[Dataset entries]

====

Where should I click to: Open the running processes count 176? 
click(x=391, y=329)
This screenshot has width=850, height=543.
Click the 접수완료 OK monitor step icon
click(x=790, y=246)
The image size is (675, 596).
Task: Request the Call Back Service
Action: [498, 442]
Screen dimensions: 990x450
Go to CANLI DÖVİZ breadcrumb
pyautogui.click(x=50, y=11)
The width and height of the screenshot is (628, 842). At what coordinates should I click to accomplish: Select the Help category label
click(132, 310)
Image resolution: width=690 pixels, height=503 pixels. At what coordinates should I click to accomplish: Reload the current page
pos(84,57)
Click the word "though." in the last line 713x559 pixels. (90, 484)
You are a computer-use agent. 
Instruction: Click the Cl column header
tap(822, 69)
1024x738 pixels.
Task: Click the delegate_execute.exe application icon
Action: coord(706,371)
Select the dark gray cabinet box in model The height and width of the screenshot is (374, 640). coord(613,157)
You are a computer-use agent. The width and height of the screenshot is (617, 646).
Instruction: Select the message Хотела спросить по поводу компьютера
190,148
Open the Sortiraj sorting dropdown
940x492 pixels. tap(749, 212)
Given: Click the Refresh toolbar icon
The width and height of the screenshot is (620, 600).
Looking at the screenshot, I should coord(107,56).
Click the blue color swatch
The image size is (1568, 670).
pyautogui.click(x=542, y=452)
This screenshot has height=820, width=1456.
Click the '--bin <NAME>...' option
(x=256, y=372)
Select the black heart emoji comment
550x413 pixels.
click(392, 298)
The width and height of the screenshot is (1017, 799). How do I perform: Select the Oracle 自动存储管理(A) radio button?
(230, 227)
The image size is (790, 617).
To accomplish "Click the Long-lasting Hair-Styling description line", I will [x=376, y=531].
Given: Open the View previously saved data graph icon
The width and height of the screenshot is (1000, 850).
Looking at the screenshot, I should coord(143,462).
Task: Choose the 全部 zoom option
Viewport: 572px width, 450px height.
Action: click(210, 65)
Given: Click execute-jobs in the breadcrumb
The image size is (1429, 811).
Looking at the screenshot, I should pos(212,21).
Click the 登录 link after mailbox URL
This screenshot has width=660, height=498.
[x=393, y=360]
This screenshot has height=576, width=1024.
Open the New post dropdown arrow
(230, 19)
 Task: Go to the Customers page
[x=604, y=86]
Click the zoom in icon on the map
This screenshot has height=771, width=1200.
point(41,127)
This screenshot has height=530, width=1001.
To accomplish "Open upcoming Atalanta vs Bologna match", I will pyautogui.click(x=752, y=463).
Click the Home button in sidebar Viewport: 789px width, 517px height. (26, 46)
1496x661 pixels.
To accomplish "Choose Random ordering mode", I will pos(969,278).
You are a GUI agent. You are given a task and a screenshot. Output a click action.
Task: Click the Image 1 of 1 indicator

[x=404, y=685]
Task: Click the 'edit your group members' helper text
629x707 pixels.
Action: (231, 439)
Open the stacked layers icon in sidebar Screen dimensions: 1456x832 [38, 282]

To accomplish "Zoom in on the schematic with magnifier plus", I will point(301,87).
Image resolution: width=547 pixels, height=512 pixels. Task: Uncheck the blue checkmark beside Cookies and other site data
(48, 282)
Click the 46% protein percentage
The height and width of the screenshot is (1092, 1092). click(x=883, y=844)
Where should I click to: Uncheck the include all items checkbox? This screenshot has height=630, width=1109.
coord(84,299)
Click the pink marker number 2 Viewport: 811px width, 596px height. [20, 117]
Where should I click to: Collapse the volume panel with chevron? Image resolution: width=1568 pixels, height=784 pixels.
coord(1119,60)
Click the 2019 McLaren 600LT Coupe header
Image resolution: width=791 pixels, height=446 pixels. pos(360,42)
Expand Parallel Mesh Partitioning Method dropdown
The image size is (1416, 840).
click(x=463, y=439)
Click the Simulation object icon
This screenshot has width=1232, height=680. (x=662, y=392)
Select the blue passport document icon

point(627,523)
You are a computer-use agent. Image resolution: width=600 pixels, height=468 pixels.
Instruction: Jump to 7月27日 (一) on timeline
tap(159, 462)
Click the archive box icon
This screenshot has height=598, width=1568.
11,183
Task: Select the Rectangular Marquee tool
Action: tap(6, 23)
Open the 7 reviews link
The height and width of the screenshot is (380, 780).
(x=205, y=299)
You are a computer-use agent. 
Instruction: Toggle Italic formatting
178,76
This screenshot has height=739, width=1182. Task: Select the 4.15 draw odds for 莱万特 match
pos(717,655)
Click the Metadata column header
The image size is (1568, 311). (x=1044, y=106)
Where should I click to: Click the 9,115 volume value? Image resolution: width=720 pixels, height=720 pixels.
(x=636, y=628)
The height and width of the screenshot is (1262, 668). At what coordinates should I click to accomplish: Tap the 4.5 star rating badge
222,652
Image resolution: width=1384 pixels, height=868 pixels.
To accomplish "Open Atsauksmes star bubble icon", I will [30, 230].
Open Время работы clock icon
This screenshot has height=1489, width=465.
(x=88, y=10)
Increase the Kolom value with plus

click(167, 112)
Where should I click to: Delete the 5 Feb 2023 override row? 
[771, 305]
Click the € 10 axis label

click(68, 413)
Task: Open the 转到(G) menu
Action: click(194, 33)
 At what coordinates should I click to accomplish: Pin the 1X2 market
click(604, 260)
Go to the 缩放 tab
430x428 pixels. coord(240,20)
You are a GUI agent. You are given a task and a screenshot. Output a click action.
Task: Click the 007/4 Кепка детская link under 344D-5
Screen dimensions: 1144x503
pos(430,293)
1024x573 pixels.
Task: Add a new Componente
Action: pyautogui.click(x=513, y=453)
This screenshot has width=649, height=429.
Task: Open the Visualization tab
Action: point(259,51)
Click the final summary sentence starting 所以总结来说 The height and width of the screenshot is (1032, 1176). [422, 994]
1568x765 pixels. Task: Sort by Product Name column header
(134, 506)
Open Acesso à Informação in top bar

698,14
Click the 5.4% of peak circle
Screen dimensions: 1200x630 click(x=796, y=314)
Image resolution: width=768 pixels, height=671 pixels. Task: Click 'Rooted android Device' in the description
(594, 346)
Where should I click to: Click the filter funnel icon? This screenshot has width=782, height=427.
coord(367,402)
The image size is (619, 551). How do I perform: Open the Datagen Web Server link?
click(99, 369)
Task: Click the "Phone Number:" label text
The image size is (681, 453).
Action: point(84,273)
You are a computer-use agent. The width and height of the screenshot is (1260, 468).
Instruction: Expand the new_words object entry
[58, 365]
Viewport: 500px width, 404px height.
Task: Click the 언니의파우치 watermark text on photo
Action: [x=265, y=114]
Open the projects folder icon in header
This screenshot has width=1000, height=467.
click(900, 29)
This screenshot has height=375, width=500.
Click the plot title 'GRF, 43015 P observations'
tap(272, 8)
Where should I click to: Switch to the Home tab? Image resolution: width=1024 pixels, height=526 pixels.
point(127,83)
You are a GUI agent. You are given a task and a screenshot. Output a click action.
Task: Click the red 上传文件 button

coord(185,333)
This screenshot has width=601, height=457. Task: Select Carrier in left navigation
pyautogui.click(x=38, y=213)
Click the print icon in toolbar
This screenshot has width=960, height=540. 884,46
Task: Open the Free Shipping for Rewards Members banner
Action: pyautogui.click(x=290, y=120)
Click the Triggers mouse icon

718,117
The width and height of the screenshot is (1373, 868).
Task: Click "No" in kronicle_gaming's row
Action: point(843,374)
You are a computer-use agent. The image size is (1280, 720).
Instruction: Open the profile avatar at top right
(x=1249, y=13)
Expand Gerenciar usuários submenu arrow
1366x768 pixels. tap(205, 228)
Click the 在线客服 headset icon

====

=== What needs to be done ===
What is needed is every line from the data above that includes the string "sidebar", copied out.

=== Response for this exercise ===
Click the Home button in sidebar Viewport: 789px width, 517px height. (26, 46)
Open the stacked layers icon in sidebar Screen dimensions: 1456x832 [38, 282]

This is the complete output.